Records taken from a collection
** BEGIN **

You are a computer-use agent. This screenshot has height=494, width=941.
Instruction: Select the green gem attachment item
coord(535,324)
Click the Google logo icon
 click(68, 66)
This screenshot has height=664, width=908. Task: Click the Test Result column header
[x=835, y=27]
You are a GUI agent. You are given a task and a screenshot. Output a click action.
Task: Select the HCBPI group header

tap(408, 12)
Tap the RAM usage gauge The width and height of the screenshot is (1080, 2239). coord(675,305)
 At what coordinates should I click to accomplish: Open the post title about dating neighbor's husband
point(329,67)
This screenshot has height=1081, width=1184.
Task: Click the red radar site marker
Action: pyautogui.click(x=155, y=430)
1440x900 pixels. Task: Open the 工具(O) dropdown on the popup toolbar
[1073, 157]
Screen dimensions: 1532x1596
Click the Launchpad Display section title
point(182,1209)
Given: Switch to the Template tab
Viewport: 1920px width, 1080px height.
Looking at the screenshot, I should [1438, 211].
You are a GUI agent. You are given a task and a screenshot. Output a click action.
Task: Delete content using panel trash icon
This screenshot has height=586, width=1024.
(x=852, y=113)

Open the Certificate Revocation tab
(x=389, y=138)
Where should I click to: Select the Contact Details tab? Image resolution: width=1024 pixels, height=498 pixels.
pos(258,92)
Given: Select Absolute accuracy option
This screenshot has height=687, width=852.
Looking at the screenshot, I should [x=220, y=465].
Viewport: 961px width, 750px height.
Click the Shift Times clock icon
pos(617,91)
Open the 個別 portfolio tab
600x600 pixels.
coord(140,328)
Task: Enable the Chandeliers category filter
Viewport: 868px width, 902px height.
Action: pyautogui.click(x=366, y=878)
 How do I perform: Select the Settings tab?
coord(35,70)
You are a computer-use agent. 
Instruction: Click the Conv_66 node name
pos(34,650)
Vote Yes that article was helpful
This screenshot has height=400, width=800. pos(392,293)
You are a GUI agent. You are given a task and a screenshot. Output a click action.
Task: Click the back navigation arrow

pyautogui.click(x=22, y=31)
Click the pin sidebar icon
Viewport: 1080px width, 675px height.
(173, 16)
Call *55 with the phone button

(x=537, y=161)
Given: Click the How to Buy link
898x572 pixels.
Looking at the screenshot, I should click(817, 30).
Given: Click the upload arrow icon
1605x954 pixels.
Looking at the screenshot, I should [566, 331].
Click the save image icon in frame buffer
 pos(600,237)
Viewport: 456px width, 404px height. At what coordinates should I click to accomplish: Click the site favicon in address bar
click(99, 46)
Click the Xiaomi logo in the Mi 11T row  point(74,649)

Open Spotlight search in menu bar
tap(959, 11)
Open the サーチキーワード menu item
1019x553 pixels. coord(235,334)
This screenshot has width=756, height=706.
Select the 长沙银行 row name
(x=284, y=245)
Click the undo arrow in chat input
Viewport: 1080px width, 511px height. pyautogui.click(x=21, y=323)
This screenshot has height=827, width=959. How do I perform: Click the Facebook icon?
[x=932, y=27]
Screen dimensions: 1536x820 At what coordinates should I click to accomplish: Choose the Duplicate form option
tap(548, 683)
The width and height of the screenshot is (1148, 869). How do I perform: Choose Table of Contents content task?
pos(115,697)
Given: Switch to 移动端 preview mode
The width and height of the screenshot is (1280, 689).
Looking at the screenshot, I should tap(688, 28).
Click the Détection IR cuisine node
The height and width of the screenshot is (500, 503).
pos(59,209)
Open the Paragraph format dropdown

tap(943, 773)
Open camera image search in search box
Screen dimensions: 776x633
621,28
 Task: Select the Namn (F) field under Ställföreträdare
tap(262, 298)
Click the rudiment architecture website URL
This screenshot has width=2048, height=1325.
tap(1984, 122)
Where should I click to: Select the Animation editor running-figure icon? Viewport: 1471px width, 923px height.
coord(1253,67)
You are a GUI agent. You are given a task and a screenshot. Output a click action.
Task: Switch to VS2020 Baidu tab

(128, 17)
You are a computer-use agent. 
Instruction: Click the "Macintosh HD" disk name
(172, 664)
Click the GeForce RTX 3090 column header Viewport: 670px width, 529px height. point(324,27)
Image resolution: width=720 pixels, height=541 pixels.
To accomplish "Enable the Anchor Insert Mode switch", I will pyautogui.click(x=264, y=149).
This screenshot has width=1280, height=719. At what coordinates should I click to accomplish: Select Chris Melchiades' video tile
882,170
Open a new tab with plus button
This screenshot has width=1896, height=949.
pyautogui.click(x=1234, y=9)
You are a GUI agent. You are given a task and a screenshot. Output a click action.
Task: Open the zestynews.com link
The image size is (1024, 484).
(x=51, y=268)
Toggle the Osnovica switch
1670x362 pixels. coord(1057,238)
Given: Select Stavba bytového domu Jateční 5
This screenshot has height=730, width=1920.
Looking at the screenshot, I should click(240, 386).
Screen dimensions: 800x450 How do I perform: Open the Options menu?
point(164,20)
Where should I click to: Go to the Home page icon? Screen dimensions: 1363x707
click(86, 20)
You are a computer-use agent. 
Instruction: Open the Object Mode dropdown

** END **

TASK:
Reproduce all of the data above word for word, with nothing changed.

EXERCISE OUTPUT:
You are a computer-use agent. This screenshot has height=494, width=941.
Instruction: Select the green gem attachment item
coord(535,324)
Click the Google logo icon
 click(68, 66)
This screenshot has height=664, width=908. Task: Click the Test Result column header
[x=835, y=27]
You are a GUI agent. You are given a task and a screenshot. Output a click action.
Task: Select the HCBPI group header

tap(408, 12)
Tap the RAM usage gauge The width and height of the screenshot is (1080, 2239). coord(675,305)
 At what coordinates should I click to accomplish: Open the post title about dating neighbor's husband
point(329,67)
This screenshot has height=1081, width=1184.
Task: Click the red radar site marker
Action: pyautogui.click(x=155, y=430)
1440x900 pixels. Task: Open the 工具(O) dropdown on the popup toolbar
[1073, 157]
Screen dimensions: 1532x1596
Click the Launchpad Display section title
point(182,1209)
Given: Switch to the Template tab
Viewport: 1920px width, 1080px height.
Looking at the screenshot, I should [1438, 211].
You are a GUI agent. You are given a task and a screenshot. Output a click action.
Task: Delete content using panel trash icon
This screenshot has height=586, width=1024.
(x=852, y=113)

Open the Certificate Revocation tab
(x=389, y=138)
Where should I click to: Select the Contact Details tab? Image resolution: width=1024 pixels, height=498 pixels.
pos(258,92)
Given: Select Absolute accuracy option
This screenshot has height=687, width=852.
Looking at the screenshot, I should [x=220, y=465].
Viewport: 961px width, 750px height.
Click the Shift Times clock icon
pos(617,91)
Open the 個別 portfolio tab
600x600 pixels.
coord(140,328)
Task: Enable the Chandeliers category filter
Viewport: 868px width, 902px height.
Action: pyautogui.click(x=366, y=878)
 How do I perform: Select the Settings tab?
coord(35,70)
You are a computer-use agent. 
Instruction: Click the Conv_66 node name
pos(34,650)
Vote Yes that article was helpful
This screenshot has height=400, width=800. pos(392,293)
You are a GUI agent. You are given a task and a screenshot. Output a click action.
Task: Click the back navigation arrow

pyautogui.click(x=22, y=31)
Click the pin sidebar icon
Viewport: 1080px width, 675px height.
(173, 16)
Call *55 with the phone button

(x=537, y=161)
Given: Click the How to Buy link
898x572 pixels.
Looking at the screenshot, I should click(817, 30).
Given: Click the upload arrow icon
1605x954 pixels.
Looking at the screenshot, I should [566, 331].
Click the save image icon in frame buffer
 pos(600,237)
Viewport: 456px width, 404px height. At what coordinates should I click to accomplish: Click the site favicon in address bar
click(99, 46)
Click the Xiaomi logo in the Mi 11T row  point(74,649)

Open Spotlight search in menu bar
tap(959, 11)
Open the サーチキーワード menu item
1019x553 pixels. coord(235,334)
This screenshot has width=756, height=706.
Select the 长沙银行 row name
(x=284, y=245)
Click the undo arrow in chat input
Viewport: 1080px width, 511px height. pyautogui.click(x=21, y=323)
This screenshot has height=827, width=959. How do I perform: Click the Facebook icon?
[x=932, y=27]
Screen dimensions: 1536x820 At what coordinates should I click to accomplish: Choose the Duplicate form option
tap(548, 683)
The width and height of the screenshot is (1148, 869). How do I perform: Choose Table of Contents content task?
pos(115,697)
Given: Switch to 移动端 preview mode
The width and height of the screenshot is (1280, 689).
Looking at the screenshot, I should tap(688, 28).
Click the Détection IR cuisine node
The height and width of the screenshot is (500, 503).
pos(59,209)
Open the Paragraph format dropdown

tap(943, 773)
Open camera image search in search box
Screen dimensions: 776x633
621,28
 Task: Select the Namn (F) field under Ställföreträdare
tap(262, 298)
Click the rudiment architecture website URL
This screenshot has width=2048, height=1325.
tap(1984, 122)
Where should I click to: Select the Animation editor running-figure icon? Viewport: 1471px width, 923px height.
coord(1253,67)
You are a GUI agent. You are given a task and a screenshot. Output a click action.
Task: Switch to VS2020 Baidu tab

(128, 17)
You are a computer-use agent. 
Instruction: Click the "Macintosh HD" disk name
(172, 664)
Click the GeForce RTX 3090 column header Viewport: 670px width, 529px height. point(324,27)
Image resolution: width=720 pixels, height=541 pixels.
To accomplish "Enable the Anchor Insert Mode switch", I will pyautogui.click(x=264, y=149).
This screenshot has width=1280, height=719. At what coordinates should I click to accomplish: Select Chris Melchiades' video tile
882,170
Open a new tab with plus button
This screenshot has width=1896, height=949.
pyautogui.click(x=1234, y=9)
You are a GUI agent. You are given a task and a screenshot. Output a click action.
Task: Open the zestynews.com link
The image size is (1024, 484).
(x=51, y=268)
Toggle the Osnovica switch
1670x362 pixels. coord(1057,238)
Given: Select Stavba bytového domu Jateční 5
This screenshot has height=730, width=1920.
Looking at the screenshot, I should click(240, 386).
Screen dimensions: 800x450 How do I perform: Open the Options menu?
point(164,20)
Where should I click to: Go to the Home page icon? Screen dimensions: 1363x707
click(86, 20)
You are a computer-use agent. 
Instruction: Open the Object Mode dropdown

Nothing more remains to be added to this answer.